▸ Task requirements: All records need to be reproduced exactly. Keep every word as it is.

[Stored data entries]
· · · · ·

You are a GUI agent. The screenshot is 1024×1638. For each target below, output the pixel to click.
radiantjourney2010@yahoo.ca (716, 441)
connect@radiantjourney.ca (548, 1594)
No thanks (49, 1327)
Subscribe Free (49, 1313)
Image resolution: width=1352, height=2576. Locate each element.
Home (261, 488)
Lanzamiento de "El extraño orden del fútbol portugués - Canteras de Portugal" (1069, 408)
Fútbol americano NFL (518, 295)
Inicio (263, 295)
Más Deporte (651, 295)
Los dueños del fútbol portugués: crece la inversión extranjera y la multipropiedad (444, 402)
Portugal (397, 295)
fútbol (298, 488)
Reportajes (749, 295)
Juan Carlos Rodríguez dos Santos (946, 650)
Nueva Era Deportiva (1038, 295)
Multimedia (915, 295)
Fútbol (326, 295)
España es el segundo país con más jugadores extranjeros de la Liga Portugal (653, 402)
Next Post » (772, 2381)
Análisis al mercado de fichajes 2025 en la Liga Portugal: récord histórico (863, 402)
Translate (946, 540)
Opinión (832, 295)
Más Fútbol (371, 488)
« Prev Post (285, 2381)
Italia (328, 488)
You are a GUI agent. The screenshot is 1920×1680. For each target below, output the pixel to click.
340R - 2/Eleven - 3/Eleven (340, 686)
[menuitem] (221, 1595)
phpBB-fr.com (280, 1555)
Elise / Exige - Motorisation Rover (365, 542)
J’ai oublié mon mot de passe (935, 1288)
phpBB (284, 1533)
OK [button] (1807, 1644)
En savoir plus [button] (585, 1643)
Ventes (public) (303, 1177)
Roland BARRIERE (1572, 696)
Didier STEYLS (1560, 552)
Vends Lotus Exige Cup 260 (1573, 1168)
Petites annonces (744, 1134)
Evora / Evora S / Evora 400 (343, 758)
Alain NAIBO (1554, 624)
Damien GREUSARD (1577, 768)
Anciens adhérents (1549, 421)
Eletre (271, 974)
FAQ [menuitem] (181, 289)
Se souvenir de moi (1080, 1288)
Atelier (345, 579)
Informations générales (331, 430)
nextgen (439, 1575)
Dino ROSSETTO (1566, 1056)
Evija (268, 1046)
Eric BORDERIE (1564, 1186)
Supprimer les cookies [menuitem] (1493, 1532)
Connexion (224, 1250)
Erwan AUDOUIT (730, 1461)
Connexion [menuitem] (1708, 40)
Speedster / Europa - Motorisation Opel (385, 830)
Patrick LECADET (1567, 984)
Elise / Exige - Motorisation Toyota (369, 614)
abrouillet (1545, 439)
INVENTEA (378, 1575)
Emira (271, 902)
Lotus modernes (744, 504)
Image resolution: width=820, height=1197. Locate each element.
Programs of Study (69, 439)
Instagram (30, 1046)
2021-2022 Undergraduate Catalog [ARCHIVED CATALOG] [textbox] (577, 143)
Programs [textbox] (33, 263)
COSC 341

· · · · ·

▸ Exercise result:
You are a GUI agent. The screenshot is 1024×1638. For each target below, output the pixel to click.
radiantjourney2010@yahoo.ca (716, 441)
connect@radiantjourney.ca (548, 1594)
No thanks (49, 1327)
Subscribe Free (49, 1313)
Image resolution: width=1352, height=2576. Locate each element.
Home (261, 488)
Lanzamiento de "El extraño orden del fútbol portugués - Canteras de Portugal" (1069, 408)
Fútbol americano NFL (518, 295)
Inicio (263, 295)
Más Deporte (651, 295)
Los dueños del fútbol portugués: crece la inversión extranjera y la multipropiedad (444, 402)
Portugal (397, 295)
fútbol (298, 488)
Reportajes (749, 295)
Juan Carlos Rodríguez dos Santos (946, 650)
Nueva Era Deportiva (1038, 295)
Multimedia (915, 295)
Fútbol (326, 295)
España es el segundo país con más jugadores extranjeros de la Liga Portugal (653, 402)
Next Post » (772, 2381)
Análisis al mercado de fichajes 2025 en la Liga Portugal: récord histórico (863, 402)
Translate (946, 540)
Opinión (832, 295)
Más Fútbol (371, 488)
« Prev Post (285, 2381)
Italia (328, 488)
You are a GUI agent. The screenshot is 1920×1680. For each target below, output the pixel to click.
340R - 2/Eleven - 3/Eleven (340, 686)
[menuitem] (221, 1595)
phpBB-fr.com (280, 1555)
Elise / Exige - Motorisation Rover (365, 542)
J’ai oublié mon mot de passe (935, 1288)
phpBB (284, 1533)
OK [button] (1807, 1644)
En savoir plus [button] (585, 1643)
Ventes (public) (303, 1177)
Roland BARRIERE (1572, 696)
Didier STEYLS (1560, 552)
Vends Lotus Exige Cup 260 (1573, 1168)
Petites annonces (744, 1134)
Evora / Evora S / Evora 400 (343, 758)
Alain NAIBO (1554, 624)
Damien GREUSARD (1577, 768)
Anciens adhérents (1549, 421)
Eletre (271, 974)
FAQ [menuitem] (181, 289)
Se souvenir de moi (1080, 1288)
Atelier (345, 579)
Informations générales (331, 430)
nextgen (439, 1575)
Dino ROSSETTO (1566, 1056)
Evija (268, 1046)
Eric BORDERIE (1564, 1186)
Supprimer les cookies [menuitem] (1493, 1532)
Connexion (224, 1250)
Erwan AUDOUIT (730, 1461)
Connexion [menuitem] (1708, 40)
Speedster / Europa - Motorisation Opel (385, 830)
Patrick LECADET (1567, 984)
Elise / Exige - Motorisation Toyota (369, 614)
abrouillet (1545, 439)
INVENTEA (378, 1575)
Emira (271, 902)
Lotus modernes (744, 504)
Image resolution: width=820, height=1197. Locate each element.
Programs of Study (69, 439)
Instagram (30, 1046)
2021-2022 Undergraduate Catalog [ARCHIVED CATALOG] [textbox] (577, 143)
Programs [textbox] (33, 263)
COSC 341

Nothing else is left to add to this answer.